叶凝真不知道后世之事,她是悲观的。
这个时代的人,或许是整个历史中最迷茫的,经历过帝制、大总统、意图复辟、北洋、民国。
一杆子上来,打下去,再上来一波。
来来回回,全是那一套。
但凡得了几分天下,便开始享乐肆虐,开始鱼肉百姓,换汤不换药。
叶凝真不知道陈湛哪来的信心,不忍打击,但却听陈湛道:“你二十七岁,练好武功,不用太久便可见到那天。”
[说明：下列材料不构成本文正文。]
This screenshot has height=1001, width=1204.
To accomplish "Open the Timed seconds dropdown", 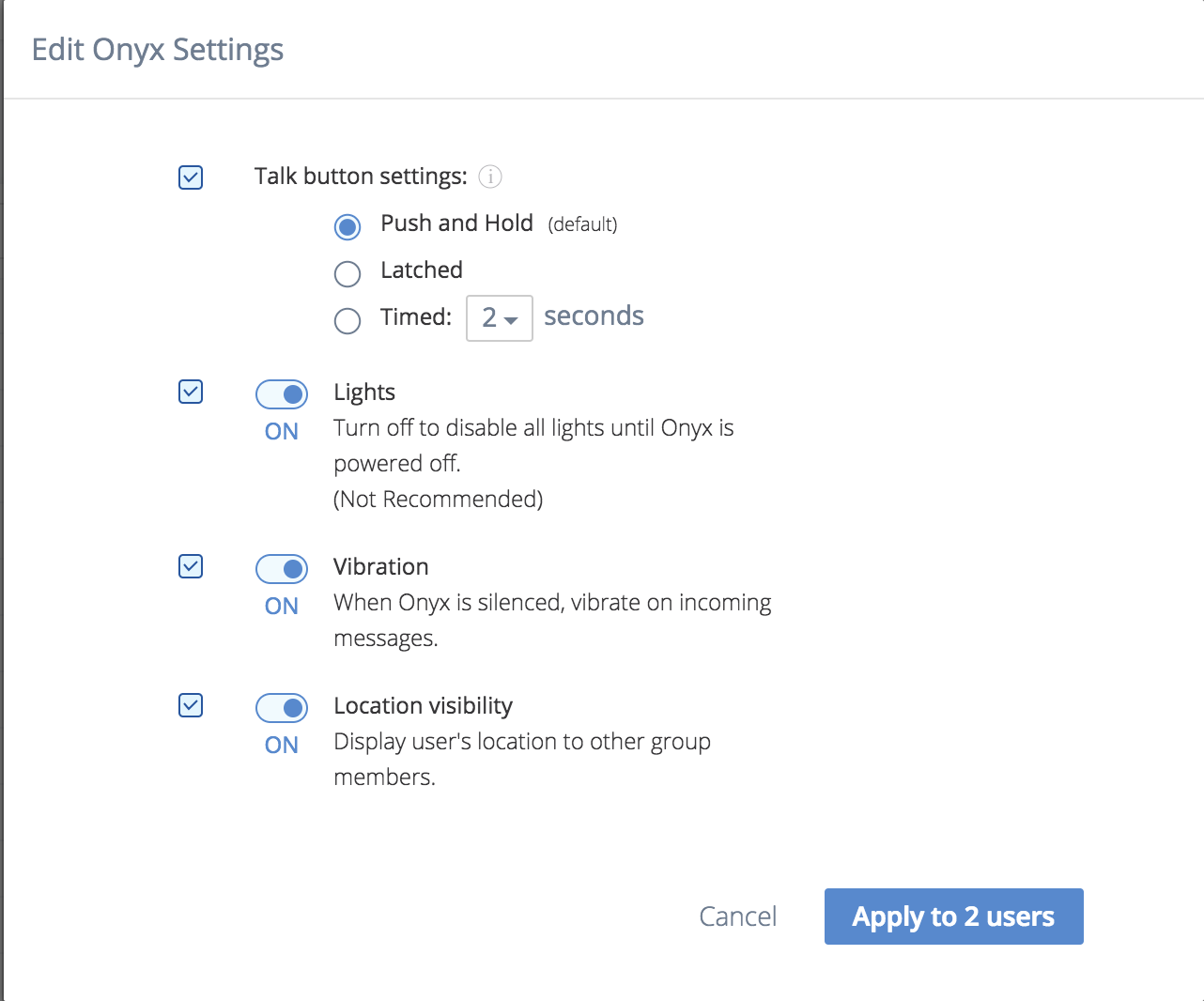I will (500, 318).

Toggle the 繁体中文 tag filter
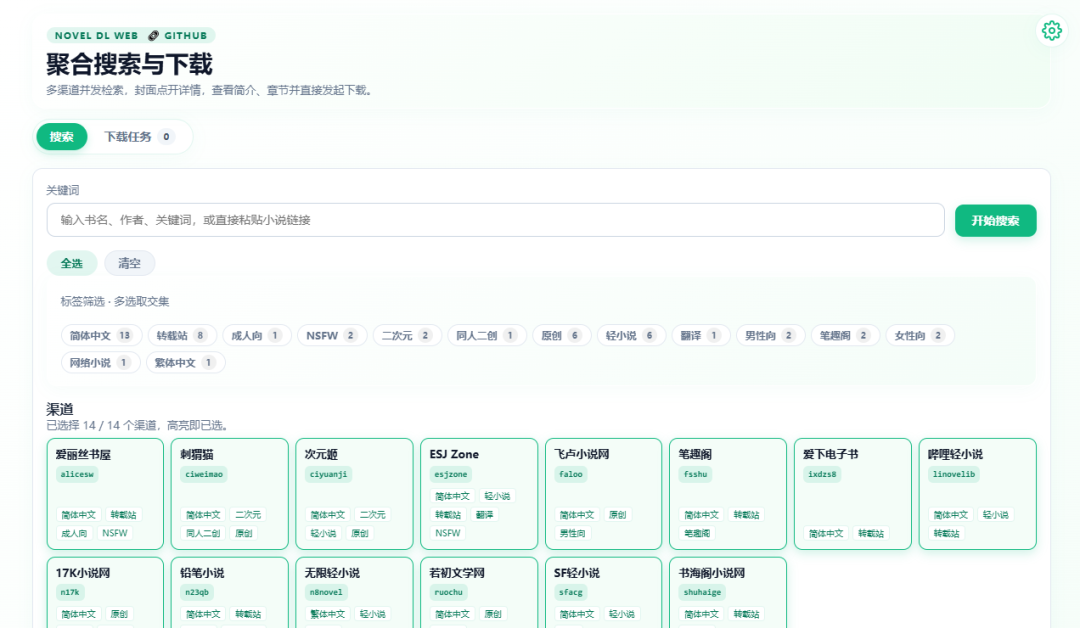pyautogui.click(x=184, y=362)
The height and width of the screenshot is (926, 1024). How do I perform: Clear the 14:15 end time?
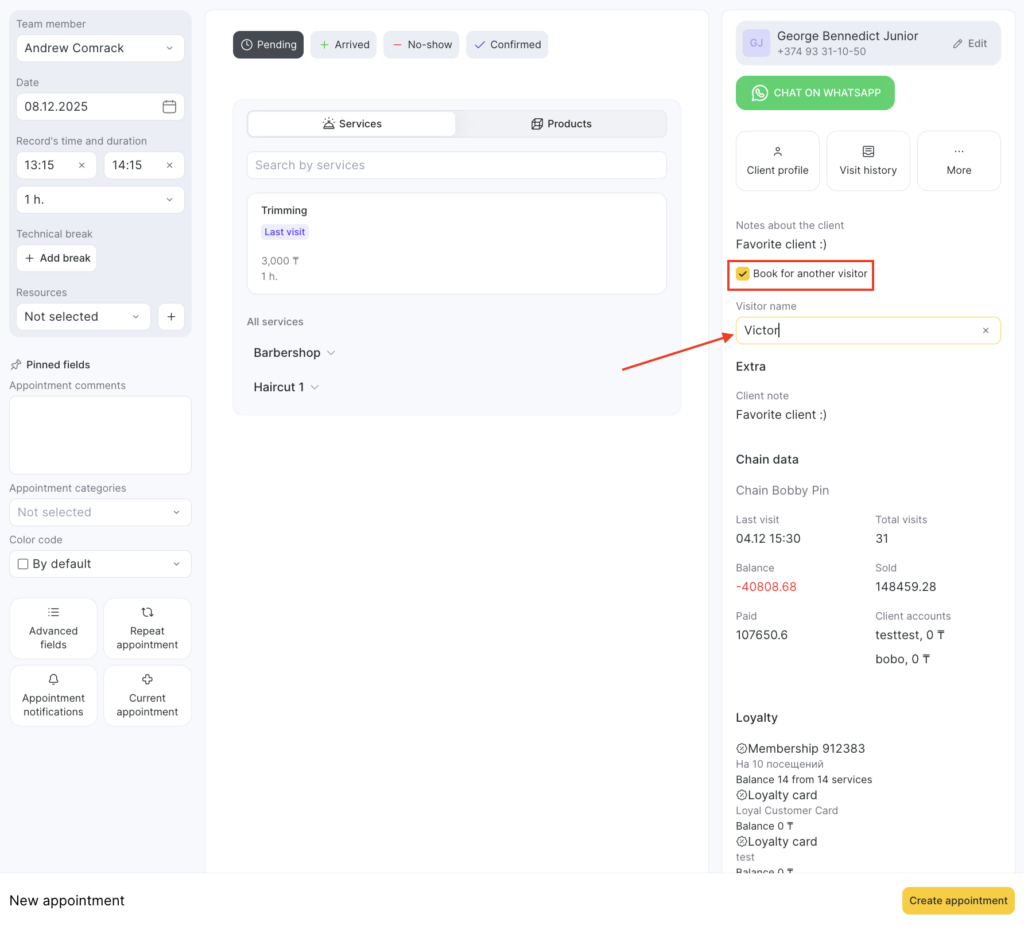point(169,165)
陈湛的语气平淡,但却有种不容置疑的信念,让叶凝真一时失神。
“匡次匡次匡次匡次”
火车动了,也没人喊二人,可能以为是在北平下车的人。
陈湛拉着叶凝真转身疾走几步,一步跃上车台,这才没被丢下。
火车从北平出来,一路向北,直奔奉天。
保定是津门的前一站,已经过去,还需路过一地,但要一天一夜才到。
两人也都不是话多的人,闭目养神到白天。
陈湛时而将五感打开观察四周,以免意外发生,一夜无事。
白天行驶一天,再到夜里,已经进入东北地界。
火车里有餐车,但二人没去,带了些东西吃,即便不吃也无妨,只有两天时间,有水便可。
叶凝真看看窗外,盯了一会道:“再有两个多时辰,便到奉天了。”
“嗯”
“嘭!”
陈湛刚要说话,火车猛地刹车,瞬间一股前倾的力道袭来,脚下生根,(本章未完,请翻页)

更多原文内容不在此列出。